Des milliers de dockers mènent actuellement un bras de fer avec les exploitants afin de revaloriser leur salaire et améliorer les conditions d’exercice de leur profession. De nombreux ports sont déjà touchés et la gronde ne semble pas faiblir. Quelles sont les causes de ce mouvement et quelle est son étendue ? Quelles sont les perturbations à prévoir sur la chaîne d’approvisionnement ?
Le point sur la situation actuelle
Depuis début juin 2023, des dockers ont commencé à débrayer dans des ports de l’ouest des États-Unis. Une quinzaine de jours plus tard, 7000 dockers canadiens de l’International Longshore and Warehouse Union (ILWU) ont voté à plus de 99% une grève contre les exploitants portuaires de Colombie-Britannique, la province la plus à l’ouest du Canada.

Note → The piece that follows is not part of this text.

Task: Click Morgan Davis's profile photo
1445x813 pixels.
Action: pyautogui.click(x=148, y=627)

Des ralentissements ont été constatés dans différents ports d’Amérique du Nord, dont ceux de Long Beach ou Oakland. Le port de Seattle a été fermé, car les dockers sont en confrontation avec la Pacific Maritime Association (PMA). L’organisation ne leur propose en effet qu’une augmentation de 1,56 $ par heure, soit une majoration bien en dessous de l’inflation.
Comprendre les causes de ce mouvement social
Les dockers américains luttent notamment pour obtenir une part plus importante des bénéfices générés par les exploitants du transport maritime. Au cours des deux dernières années, les compagnies maritimes et les exploitants portuaires ont en effet réalisé 500 milliards de dollars de bénéfices. Pourtant, malgré l’inflation, les salaires des dockers n’augmentent que très faiblement.

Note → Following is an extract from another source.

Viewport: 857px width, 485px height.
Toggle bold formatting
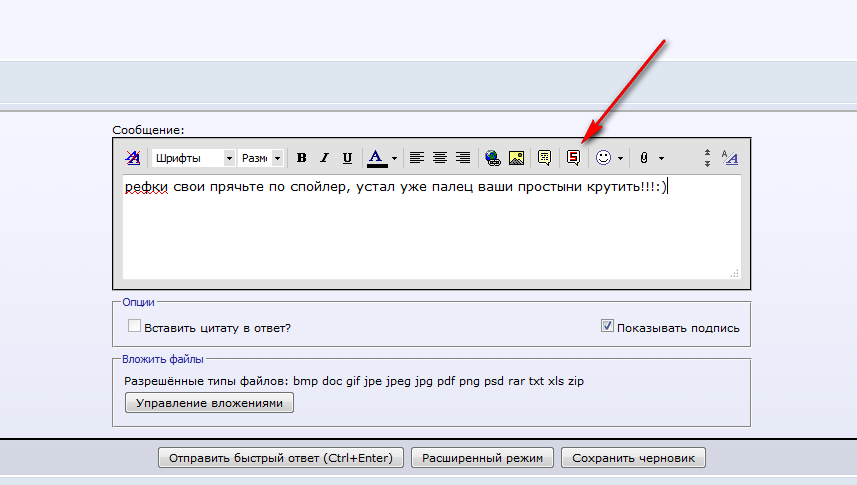tap(301, 158)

Citons aussi les 22 000 dockers qui travaillent aux États-Unis sans contrat depuis plus d’un an maintenant…
Enfin, la profession a par ailleurs été frappée de plein fouet par la pandémie de la Covid-19, car les dockers, essentiels au commerce international, ont dû continuer à travailler malgré les risques.
Ces tensions ont fait éclore des de nombreuses grèves dans le monde entier. D’après Crisis24, une agence de conseil maritime, au moins 38 manifestations ou grèves majeures ont eu lieu en 2022, soit un chiffre multiplié par 4 entre 2021 et 2022.

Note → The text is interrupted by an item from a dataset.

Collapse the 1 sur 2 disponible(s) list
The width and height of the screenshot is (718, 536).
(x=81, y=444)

Quelles sont les conséquences de cette lutte des dockers ?
Une grande majorité du commerce mondial passe par les ports. Les mouvements sociaux de la profession ont donc toujours un impact notable. Ainsi, le 9 juin 2023, la valeur totale des marchandises bloquées en Californie, dans l’Oregon et dans l’État de Washington s’élevait à 5,2 milliards de dollars. Ce chiffre devrait croître étant donné que les ports de la côte ouest des États-Unis génèrent près de 2000 milliards de dollars, soit environ 9% du PIB des États-Unis.
Cette situation pourrait avoir aussi un impact au niveau international avec un effet sur la chaîne d’approvisionnement qui pourrait à terme avoir un effet sur les taux de fret. De plus, les ports américains sont utilisés pour transporter l’aide médicale et militaire vers l’Ukraine. Tout blocage pourrait donc avoir un effet, au moins partiel, sur l’approvisionnement de l’armée ukrainienne.
Face à cette situation, l’Association des employeurs maritimes de la Colombie-Britannique déclare qu’elle souhaite “reconnaître l’expertise de la main-d’œuvre du secteur et veiller à ce que les ports de la côte ouest restent compétitifs.”
Aux États-Unis, une entente de principe a déjà été annoncée suite à des négociations ayant réuni l’ILWU, la PMA et l’administration Biden. Cet accord porte sur un nouveau contrat de 6 ans couvrant les dockers de l’ensemble des ports de la côte ouest.
Espérons donc que les parties prenantes réussissent à trouver un terrain d’entente. Des tensions à long terme pourraient être dévastatrices sur le commerce mondial et pourraient aussi inciter les exportateurs à privilégier les ports de la côte est et ceux du golfe du Mexique.